Published 08/01/2014 | 05:20

Ken Finegan took this shot of locals in Blackrock watching the waves come in. Many people had their camera phones and iPads out, ready to post their snaps online immediately.
Ken Finegan took this shot of locals in Blackrock watching the waves come in. Many people had their camera phones and iPads out, ready to post their snaps online immediately.

If ever there were an illustration of how modern technology and social media have changed the way we learn about events, even locally, then the floods in Blackrock are it.

The last time the sea water came crashing over the promenade and flooded the Main Street in Blackrock was in February 2002.

Last Friday's flood event was very similar in many respects and the photos from 2002 are virtually a carbon copy of what happened then and again on Sunday and Monday afternoons.

However, while in 2002 everyone had cameras and mobile phones, social media didn't exist like it does nowadays.

I remember vividly the fantastic photos taken of the 2002 floods by Argus photographer Ken Finegan and the comments which followed their appearance in this newspaper some days later.

Fast forward to last Friday and I happened to meet Ken as he was just finishing taking photos of the sea crashing over the wall and flooding the promenade.

He and I weren't alone. A large number of the village population where witnessing the same power of nature and the majority of them had cameras, mobile phones and iPads with them to take photos and videos of the event.

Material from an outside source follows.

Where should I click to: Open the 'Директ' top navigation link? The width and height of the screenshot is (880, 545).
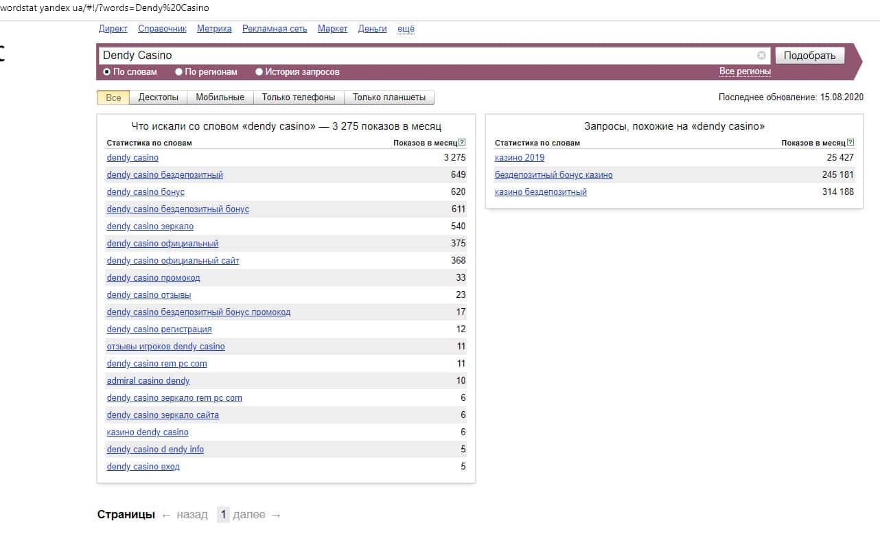[x=113, y=29]
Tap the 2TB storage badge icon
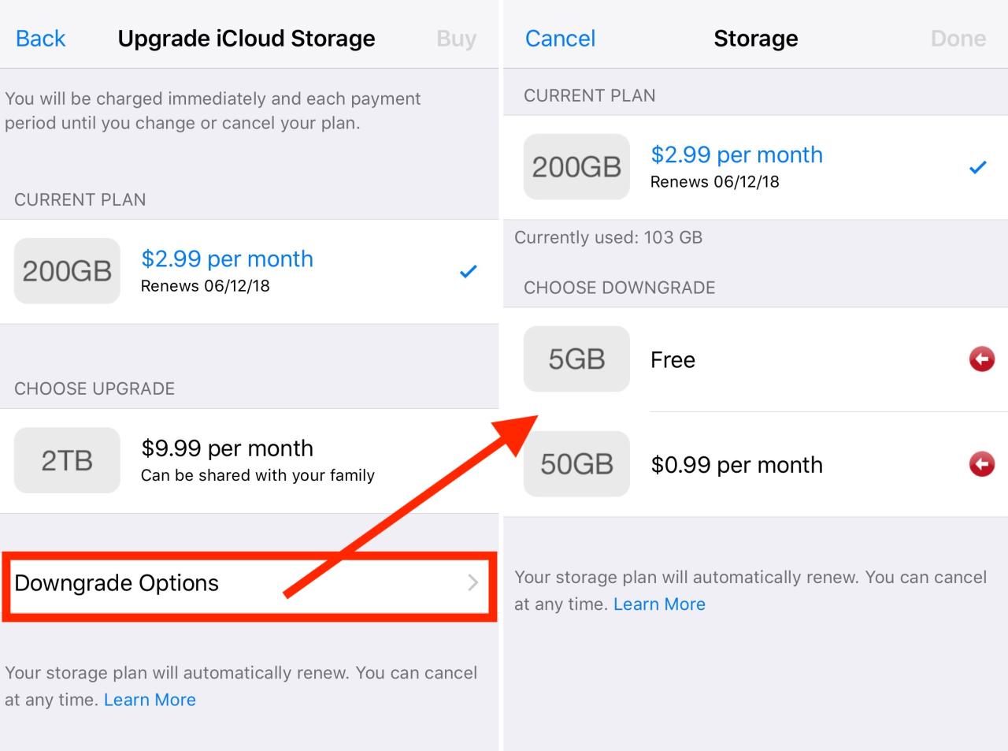Image resolution: width=1008 pixels, height=751 pixels. [66, 460]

Barely an hour or two later Facebook and Twitter were flooded, if you will excuse the pun, with photos of the flooding and the awesome power of nature.

So how should a newspaper approach an occurance like this that has captured public imagination?

While Ken Finegan again produced fantastic photographs, the power of his imagery is diluted somewhat by the multiude of camera lenses which also captured the event.

I don't believe that the story is any less powerful or less worthy just because our publishing date means we weren't first with the news. On the contrary, it is the power of the story which makes the event worth telling in the way we have, using our photographer and journalists to provide comprehensive coverage, while we have given over a couple of pages to the superb photos supplied by our readers.

Certainly newspapers are challenged by the internet and social media and a local paper published once a week cannot respond instantly, but it can use the digital tools now available to communicate with readers and the community to tell the story.